**TEXT PASSAGE**

====================

Creating a Git repository in Cloudera Data Engineering

Git repositories allow teams to collaborate, manage project artifacts, and promote applications from lower to higher environments. Cloudera currently supports Git providers such as GitHub, GitLab, and Bitbucket. Learn how to use Cloudera Data Engineering with version control service.

Repository files can be accessed when you create a Spark or Airflow job. You can then deploy the job and use Cloudera Data Engineering's centralized monitoring and troubleshooting capabilities to tune and adjust your workloads. Cloudera Data Engineering automatically clones the project files and folders when a repository is created. Metadata such as file size and hash are also available. These files display as a read-only view in the Cloudera Data Engineering UI and users cannot delete or modify the files. This ensures a single source of truth and simplifies promotions.
Supported version control service providers: Cloudera currently supports the following version control service providers:
  • GitHub
  • GitLab
  • Bitbucket
To use a non-public Git repository, you must first create repository credentials using a workload secret for Cloudera Data Engineering using the CDE CLI as follows:

cde credential create --type basic --username myuser --name my-credential

The command above prompts you for a password where you can either provide your Personal Access Token (PAT) or provide a password for your Git repository account, for example, Github.

====================

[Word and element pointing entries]
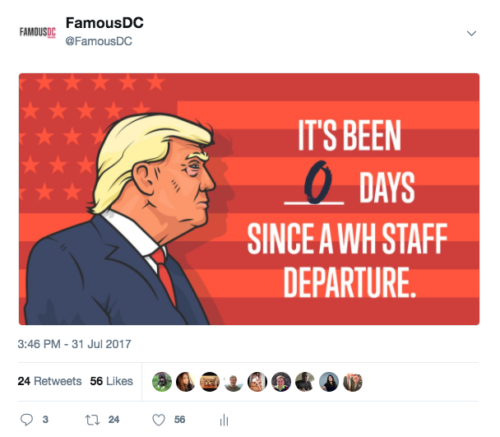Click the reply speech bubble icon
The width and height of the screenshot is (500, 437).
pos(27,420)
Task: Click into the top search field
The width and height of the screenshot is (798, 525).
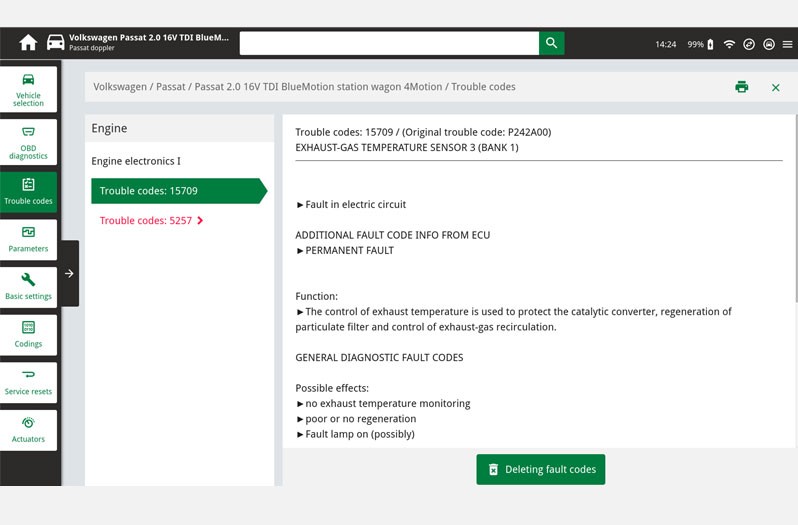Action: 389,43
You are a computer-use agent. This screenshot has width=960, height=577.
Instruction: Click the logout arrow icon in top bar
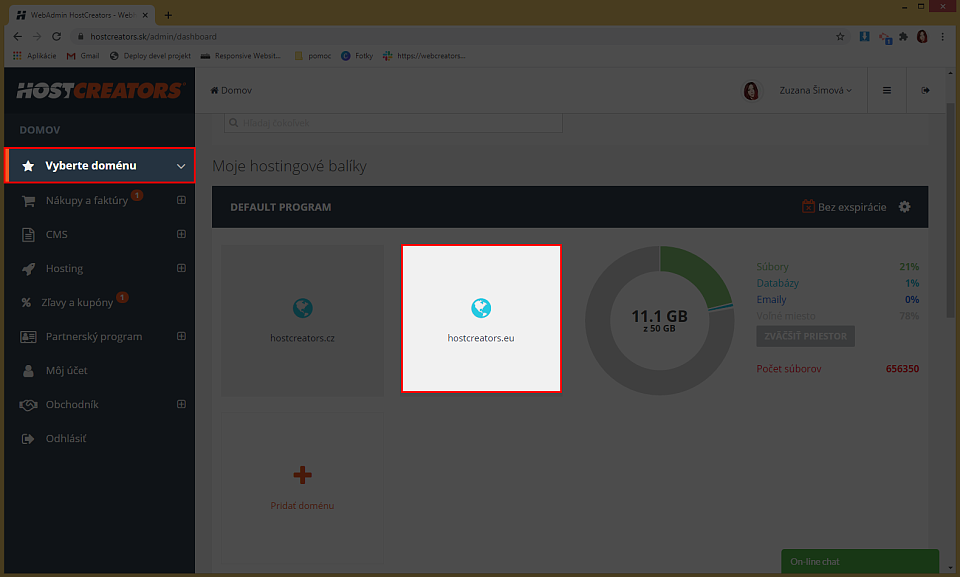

====================

**GIVEN INSTRUCTION**
Rewrite the stretch of the Git repository text from "Supported version control" through "for example, Github.", replacing "password" with "passphrase". Rely only on the Git repository text.

**ANSWER TO THIS TASK**
Supported version control service providers: Cloudera currently supports the following version control service providers:
  • GitHub
  • GitLab
  • Bitbucket
To use a non-public Git repository, you must first create repository credentials using a workload secret for Cloudera Data Engineering using the CDE CLI as follows:

cde credential create --type basic --username myuser --name my-credential

The command above prompts you for a passphrase where you can either provide your Personal Access Token (PAT) or provide a passphrase for your Git repository account, for example, Github.